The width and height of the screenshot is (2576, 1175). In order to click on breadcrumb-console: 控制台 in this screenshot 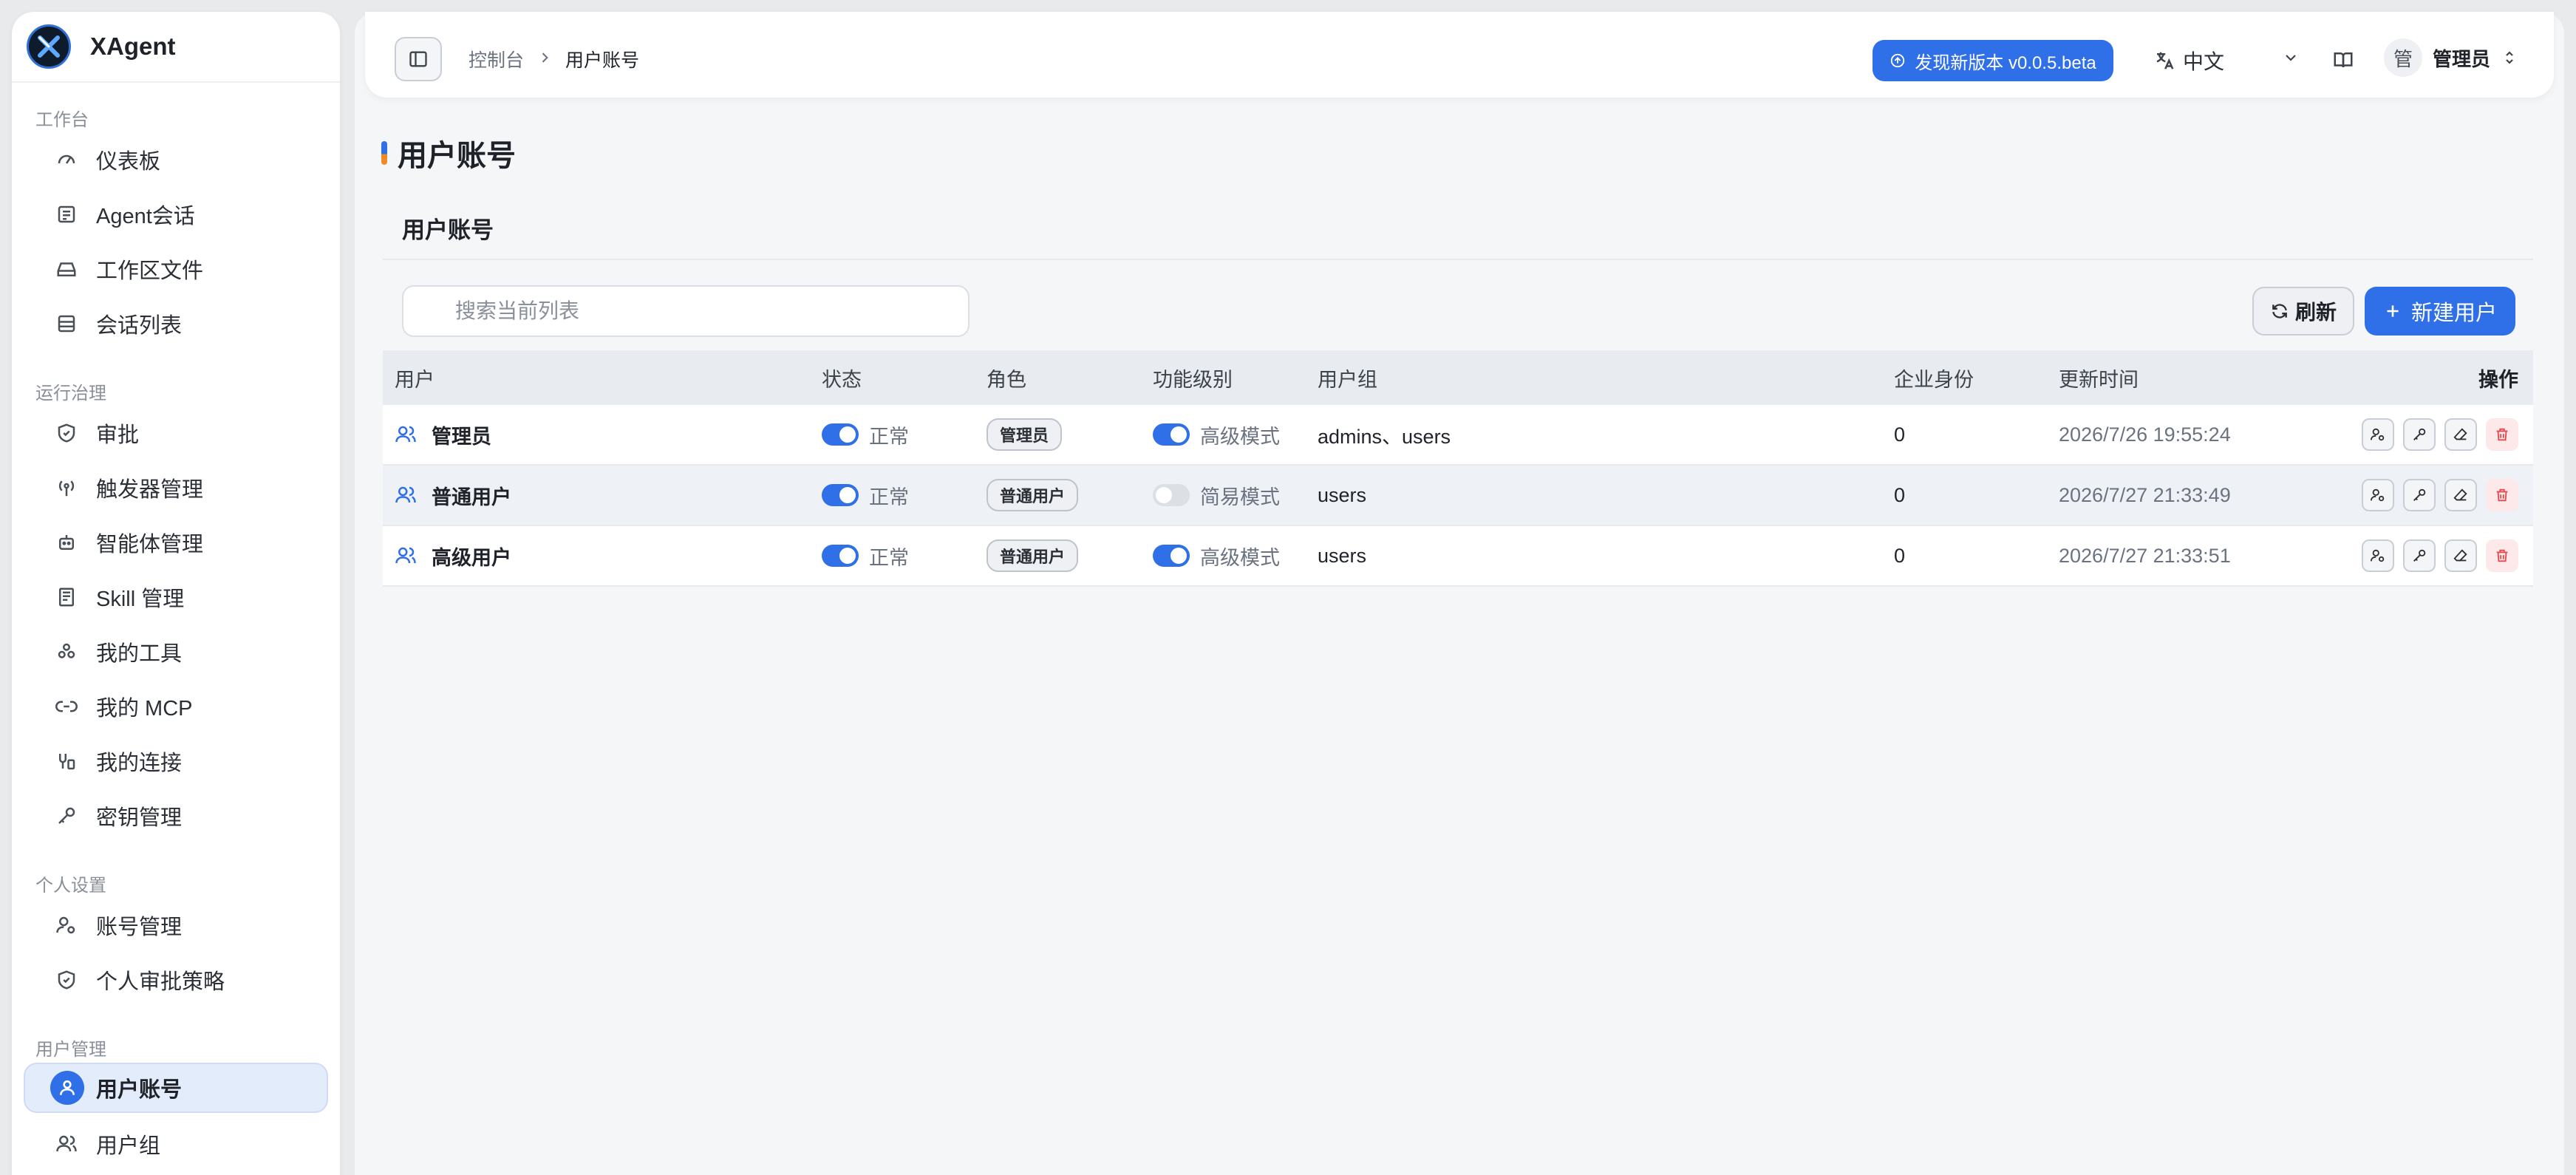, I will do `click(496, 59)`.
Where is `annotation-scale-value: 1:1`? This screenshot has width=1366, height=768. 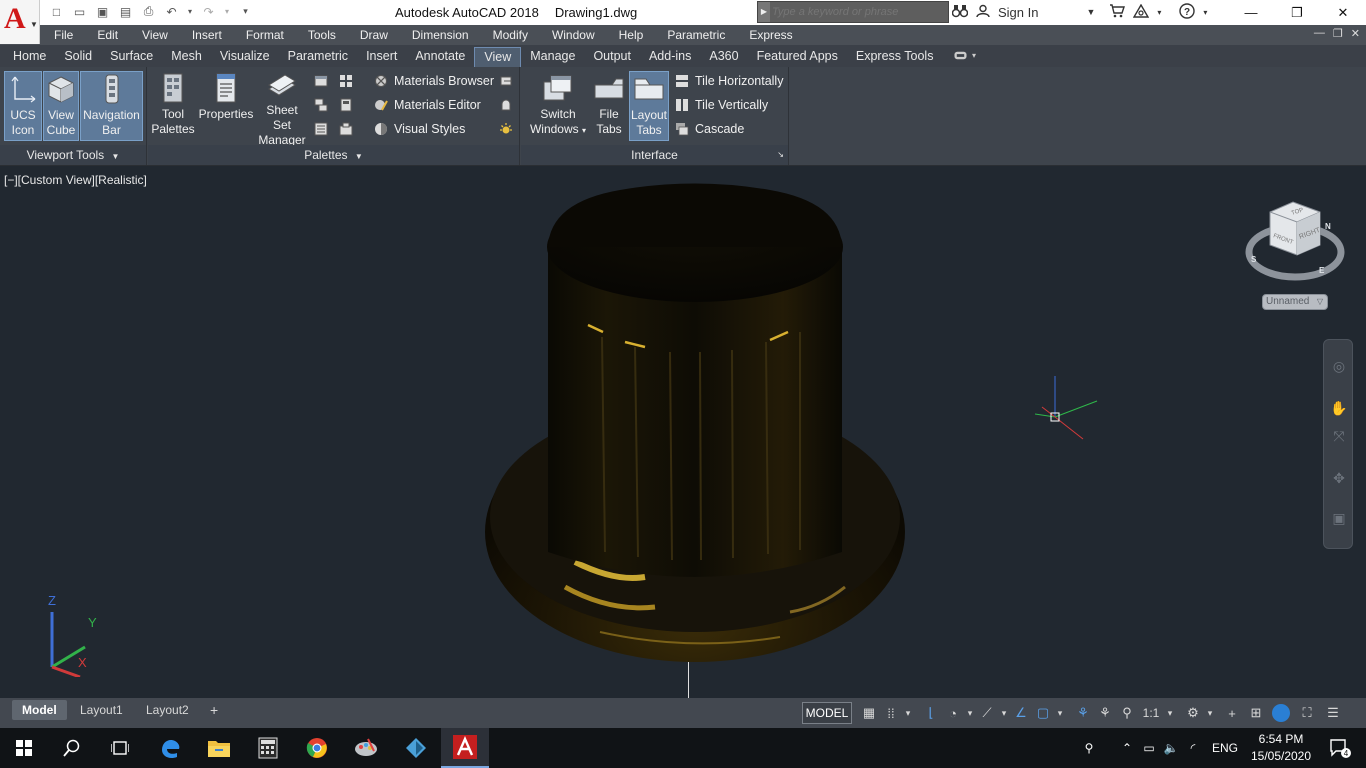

════

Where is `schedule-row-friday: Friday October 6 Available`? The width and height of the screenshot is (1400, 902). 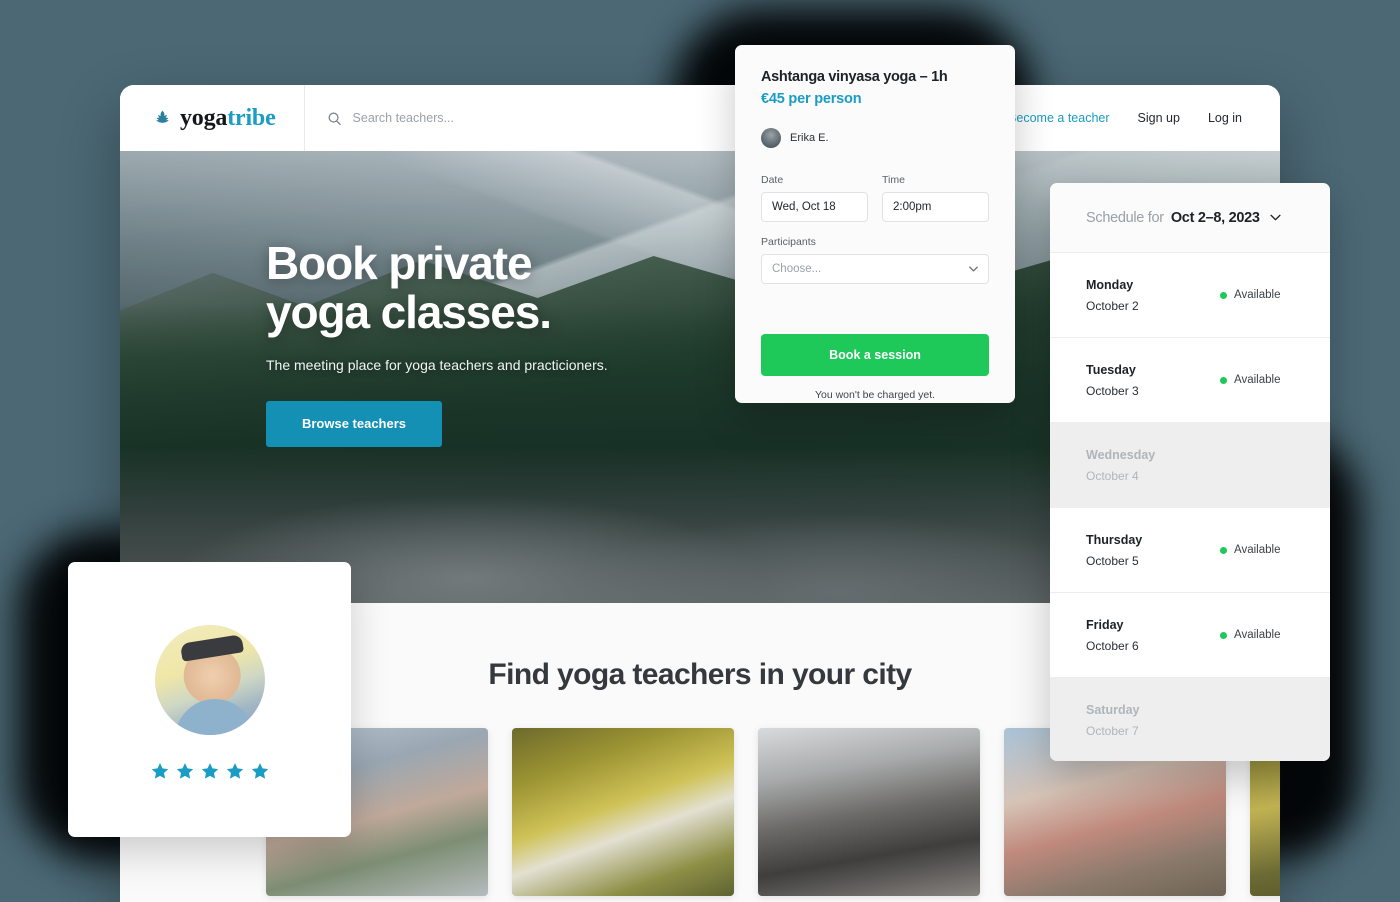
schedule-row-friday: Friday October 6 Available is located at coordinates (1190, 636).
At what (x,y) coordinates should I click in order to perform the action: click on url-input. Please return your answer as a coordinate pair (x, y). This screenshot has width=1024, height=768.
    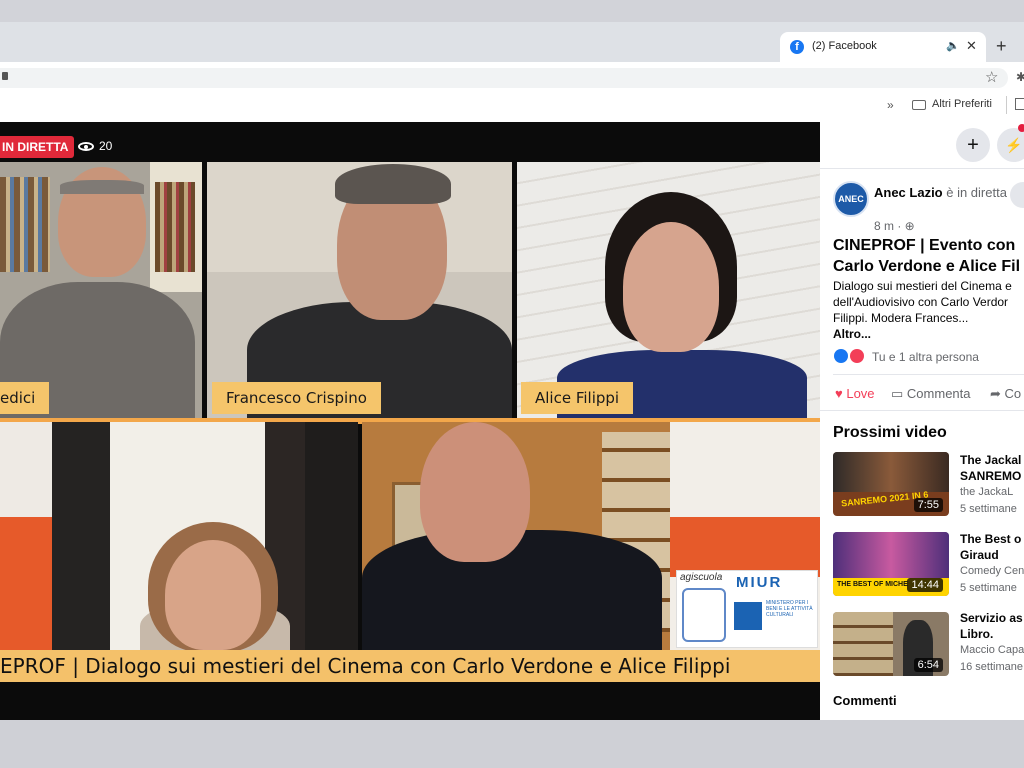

════

Format the listing as a numbered list, running from the line that contains "is (1400, 902)." through the line that contains "At what (x,y)", both included, with blank lines dropped and the pictures left out.

(Answer to this problem)
1. Where is `schedule-row-friday: Friday October 6 Available`? The width and height of the screenshot is (1400, 902). 
2. schedule-row-friday: Friday October 6 Available is located at coordinates (1190, 636).
3. At what (x,y) coordinates should I click in order to perform the action: click on url-input. Please return your answer as a coordinate pair (x, y). This screenshot has width=1024, height=768.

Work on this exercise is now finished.